Dealers should contact their customers to notify them of the changes to the clean vehicle credits and encourage them to complete their EV purchase before the credits expire.
The following clean vehicle credits terminate for vehicles acquired after September 30, 2025.
- Section 25(e) Previously owned clean vehicle credit.
- Section 30(d) New Clean vehicle credit.
- Section 45(w) Qualified Commercial clean vehicle credit – the credit for vehicles owned and placed in service by the dealership terminates for vehicles acquired after September 30.

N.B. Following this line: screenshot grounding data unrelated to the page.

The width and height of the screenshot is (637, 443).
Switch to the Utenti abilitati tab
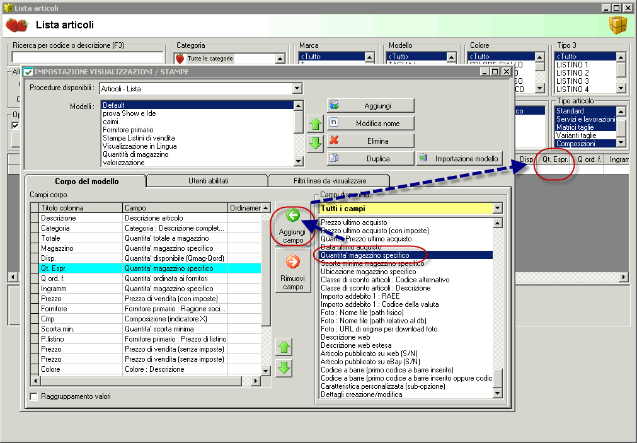208,181
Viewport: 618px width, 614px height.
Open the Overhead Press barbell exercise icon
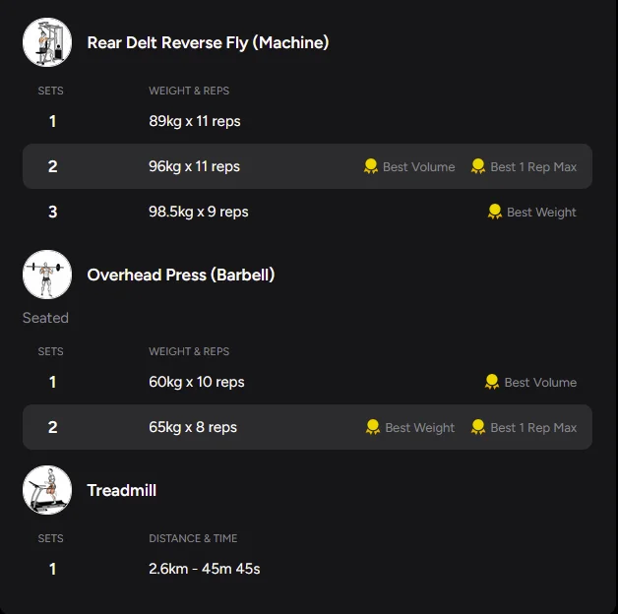(47, 275)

The requirement that the vehicles only be acquired, not placed in service, by September 30, 2025, provides some potential planning opportunities. By utilizing the word acquire, dealerships would only have to legally purchase and obtain vehicle ownership by that date.
The Section 30(c) alternative fuel vehicle refueling property credit (charging stations) terminates for property placed in service after June 30, 2026. The credited property must still be installed in qualifying areas to be allowed. Placed in service generally means installed and ready for use, instead of merely showing ownership of the property.
Some dealerships may utilize certain energy-efficient properties with store renovations or new construction. The credits associated with this energy-efficient property have changed:
- Section 179D Energy-Efficient Building Deduction terminates for property in which the construction begins after June 30, 2026.
- Section 45Y Clean Electricity Production Credit and Section 48E Clean Electricity Investment Credit terminate for wind and solar facilities placed in service after December 31, 2027.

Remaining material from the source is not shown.